== Exercise data

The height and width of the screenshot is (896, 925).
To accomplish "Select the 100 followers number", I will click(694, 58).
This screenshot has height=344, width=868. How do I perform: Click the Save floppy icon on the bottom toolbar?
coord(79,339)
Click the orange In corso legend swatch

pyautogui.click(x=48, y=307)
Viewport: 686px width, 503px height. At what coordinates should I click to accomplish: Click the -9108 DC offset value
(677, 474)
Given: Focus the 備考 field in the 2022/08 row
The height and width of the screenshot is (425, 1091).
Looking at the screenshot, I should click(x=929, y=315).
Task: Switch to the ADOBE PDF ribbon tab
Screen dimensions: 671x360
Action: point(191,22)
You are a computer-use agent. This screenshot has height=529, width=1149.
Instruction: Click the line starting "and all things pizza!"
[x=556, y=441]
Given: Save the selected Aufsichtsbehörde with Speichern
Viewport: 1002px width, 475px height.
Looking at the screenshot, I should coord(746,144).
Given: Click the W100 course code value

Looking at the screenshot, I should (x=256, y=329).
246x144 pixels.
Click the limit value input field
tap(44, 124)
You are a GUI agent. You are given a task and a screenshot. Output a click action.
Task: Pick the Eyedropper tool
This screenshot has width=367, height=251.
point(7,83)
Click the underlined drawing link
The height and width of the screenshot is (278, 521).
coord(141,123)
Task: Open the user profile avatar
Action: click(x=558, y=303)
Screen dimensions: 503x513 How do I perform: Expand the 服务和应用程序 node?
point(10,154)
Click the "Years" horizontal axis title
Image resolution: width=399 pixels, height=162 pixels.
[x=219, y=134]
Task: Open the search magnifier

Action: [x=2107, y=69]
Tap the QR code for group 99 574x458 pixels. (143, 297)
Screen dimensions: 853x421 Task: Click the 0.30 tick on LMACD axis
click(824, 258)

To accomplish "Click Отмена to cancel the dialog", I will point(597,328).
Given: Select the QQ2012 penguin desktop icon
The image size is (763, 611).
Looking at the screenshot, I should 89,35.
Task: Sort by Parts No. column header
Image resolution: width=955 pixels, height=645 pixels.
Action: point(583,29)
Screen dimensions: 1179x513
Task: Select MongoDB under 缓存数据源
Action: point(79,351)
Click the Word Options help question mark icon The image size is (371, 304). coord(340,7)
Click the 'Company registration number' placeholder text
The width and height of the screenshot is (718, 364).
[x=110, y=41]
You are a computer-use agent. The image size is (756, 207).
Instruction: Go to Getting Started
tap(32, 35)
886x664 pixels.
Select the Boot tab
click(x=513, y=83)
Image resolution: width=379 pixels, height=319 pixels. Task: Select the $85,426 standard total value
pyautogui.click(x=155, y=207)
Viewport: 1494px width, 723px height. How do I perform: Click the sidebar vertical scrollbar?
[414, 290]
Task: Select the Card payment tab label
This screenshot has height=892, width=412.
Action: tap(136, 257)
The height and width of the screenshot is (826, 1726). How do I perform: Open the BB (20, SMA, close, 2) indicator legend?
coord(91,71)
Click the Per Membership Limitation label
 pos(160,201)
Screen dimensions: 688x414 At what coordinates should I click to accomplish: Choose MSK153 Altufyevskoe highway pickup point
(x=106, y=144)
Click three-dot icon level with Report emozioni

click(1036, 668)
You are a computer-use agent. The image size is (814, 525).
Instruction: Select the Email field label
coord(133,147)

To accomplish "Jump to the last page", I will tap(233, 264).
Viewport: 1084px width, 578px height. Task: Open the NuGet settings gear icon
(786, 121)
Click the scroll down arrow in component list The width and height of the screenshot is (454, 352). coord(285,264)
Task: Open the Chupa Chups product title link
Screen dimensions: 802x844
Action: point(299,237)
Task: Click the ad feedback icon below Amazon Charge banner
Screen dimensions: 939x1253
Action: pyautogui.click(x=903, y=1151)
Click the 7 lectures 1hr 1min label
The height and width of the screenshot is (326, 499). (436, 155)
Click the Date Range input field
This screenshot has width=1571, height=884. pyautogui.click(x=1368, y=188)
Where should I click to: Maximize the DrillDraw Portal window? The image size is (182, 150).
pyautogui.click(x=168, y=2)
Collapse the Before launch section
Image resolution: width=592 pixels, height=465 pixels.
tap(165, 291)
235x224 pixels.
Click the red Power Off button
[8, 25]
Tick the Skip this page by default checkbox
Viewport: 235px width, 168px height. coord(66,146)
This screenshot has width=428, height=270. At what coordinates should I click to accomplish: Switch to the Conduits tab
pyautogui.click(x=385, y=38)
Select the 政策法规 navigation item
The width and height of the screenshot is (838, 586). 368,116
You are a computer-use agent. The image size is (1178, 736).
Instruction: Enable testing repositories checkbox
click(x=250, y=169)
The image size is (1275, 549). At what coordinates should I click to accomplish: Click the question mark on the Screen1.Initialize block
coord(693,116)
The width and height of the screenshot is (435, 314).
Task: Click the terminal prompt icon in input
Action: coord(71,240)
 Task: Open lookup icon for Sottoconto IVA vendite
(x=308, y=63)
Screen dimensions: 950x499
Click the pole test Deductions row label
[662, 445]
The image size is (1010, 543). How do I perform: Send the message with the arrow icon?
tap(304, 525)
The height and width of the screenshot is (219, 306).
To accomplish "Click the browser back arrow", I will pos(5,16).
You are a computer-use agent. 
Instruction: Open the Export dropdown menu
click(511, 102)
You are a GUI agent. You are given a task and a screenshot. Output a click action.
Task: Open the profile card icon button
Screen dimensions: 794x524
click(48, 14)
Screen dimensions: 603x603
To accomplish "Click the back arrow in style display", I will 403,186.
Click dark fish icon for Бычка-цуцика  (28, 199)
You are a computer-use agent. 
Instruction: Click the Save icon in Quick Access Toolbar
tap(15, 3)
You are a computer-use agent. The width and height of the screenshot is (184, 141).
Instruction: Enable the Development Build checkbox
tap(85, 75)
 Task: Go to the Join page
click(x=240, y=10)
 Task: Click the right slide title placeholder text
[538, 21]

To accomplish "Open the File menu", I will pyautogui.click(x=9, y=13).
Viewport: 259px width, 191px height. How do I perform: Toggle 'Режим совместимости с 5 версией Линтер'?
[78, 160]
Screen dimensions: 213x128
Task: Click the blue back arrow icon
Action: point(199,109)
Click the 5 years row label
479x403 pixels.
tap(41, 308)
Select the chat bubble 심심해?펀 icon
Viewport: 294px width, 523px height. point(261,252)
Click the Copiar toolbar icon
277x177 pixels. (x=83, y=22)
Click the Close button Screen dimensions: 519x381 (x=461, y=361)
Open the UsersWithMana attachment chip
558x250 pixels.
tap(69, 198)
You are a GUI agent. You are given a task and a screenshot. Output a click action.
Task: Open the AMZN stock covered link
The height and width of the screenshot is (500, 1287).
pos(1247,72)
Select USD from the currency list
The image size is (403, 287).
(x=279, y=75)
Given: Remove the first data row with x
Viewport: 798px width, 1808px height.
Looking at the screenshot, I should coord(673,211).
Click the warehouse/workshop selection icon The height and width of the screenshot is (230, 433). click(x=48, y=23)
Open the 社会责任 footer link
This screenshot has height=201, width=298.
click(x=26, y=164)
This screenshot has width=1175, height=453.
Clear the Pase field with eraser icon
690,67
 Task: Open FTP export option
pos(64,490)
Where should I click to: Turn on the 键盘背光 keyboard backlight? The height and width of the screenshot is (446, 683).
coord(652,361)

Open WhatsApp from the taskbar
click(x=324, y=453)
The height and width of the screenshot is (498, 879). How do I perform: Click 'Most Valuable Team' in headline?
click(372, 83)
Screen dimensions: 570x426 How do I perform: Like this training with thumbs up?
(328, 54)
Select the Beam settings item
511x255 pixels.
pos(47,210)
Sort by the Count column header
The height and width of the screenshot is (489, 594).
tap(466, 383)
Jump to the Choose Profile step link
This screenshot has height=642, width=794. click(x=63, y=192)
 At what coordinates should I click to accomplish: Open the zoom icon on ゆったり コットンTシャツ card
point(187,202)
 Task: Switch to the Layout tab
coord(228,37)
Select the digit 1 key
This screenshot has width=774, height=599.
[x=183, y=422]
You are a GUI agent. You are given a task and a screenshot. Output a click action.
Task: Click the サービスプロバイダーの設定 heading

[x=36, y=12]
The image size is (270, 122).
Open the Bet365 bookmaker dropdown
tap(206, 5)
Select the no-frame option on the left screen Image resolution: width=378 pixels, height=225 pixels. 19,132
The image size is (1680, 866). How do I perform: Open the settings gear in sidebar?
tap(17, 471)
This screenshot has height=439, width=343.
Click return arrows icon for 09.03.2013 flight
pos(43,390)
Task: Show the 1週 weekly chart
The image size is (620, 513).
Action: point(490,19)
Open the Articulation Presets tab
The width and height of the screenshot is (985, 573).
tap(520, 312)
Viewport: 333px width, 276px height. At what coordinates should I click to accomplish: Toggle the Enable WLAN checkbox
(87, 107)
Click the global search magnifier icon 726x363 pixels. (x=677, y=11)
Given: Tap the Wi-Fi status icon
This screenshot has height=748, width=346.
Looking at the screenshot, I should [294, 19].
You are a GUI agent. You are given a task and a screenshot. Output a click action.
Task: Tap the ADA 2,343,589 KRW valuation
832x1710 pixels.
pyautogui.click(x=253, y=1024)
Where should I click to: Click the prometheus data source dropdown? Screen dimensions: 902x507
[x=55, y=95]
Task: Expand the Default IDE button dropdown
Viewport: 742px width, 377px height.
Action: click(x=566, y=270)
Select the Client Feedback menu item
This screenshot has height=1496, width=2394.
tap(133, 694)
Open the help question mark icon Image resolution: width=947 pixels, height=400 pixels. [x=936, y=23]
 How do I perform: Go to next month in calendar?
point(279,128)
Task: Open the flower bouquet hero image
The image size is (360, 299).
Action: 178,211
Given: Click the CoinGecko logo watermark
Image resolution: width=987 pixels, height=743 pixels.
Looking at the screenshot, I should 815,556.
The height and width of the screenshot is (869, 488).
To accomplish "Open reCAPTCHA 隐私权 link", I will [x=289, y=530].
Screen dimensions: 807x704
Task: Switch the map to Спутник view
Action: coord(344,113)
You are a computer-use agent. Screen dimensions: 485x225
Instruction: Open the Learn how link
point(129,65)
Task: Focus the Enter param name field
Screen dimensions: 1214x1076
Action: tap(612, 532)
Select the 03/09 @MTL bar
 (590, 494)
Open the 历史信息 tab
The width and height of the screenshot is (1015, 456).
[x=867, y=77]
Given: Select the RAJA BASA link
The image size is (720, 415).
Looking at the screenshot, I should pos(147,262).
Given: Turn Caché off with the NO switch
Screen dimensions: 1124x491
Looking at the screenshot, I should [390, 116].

====

• [What to do] Return each line above where the word "help" shows up.

• [Solution to this exercise]
Click the Word Options help question mark icon The image size is (371, 304). coord(340,7)
Open the help question mark icon Image resolution: width=947 pixels, height=400 pixels. [x=936, y=23]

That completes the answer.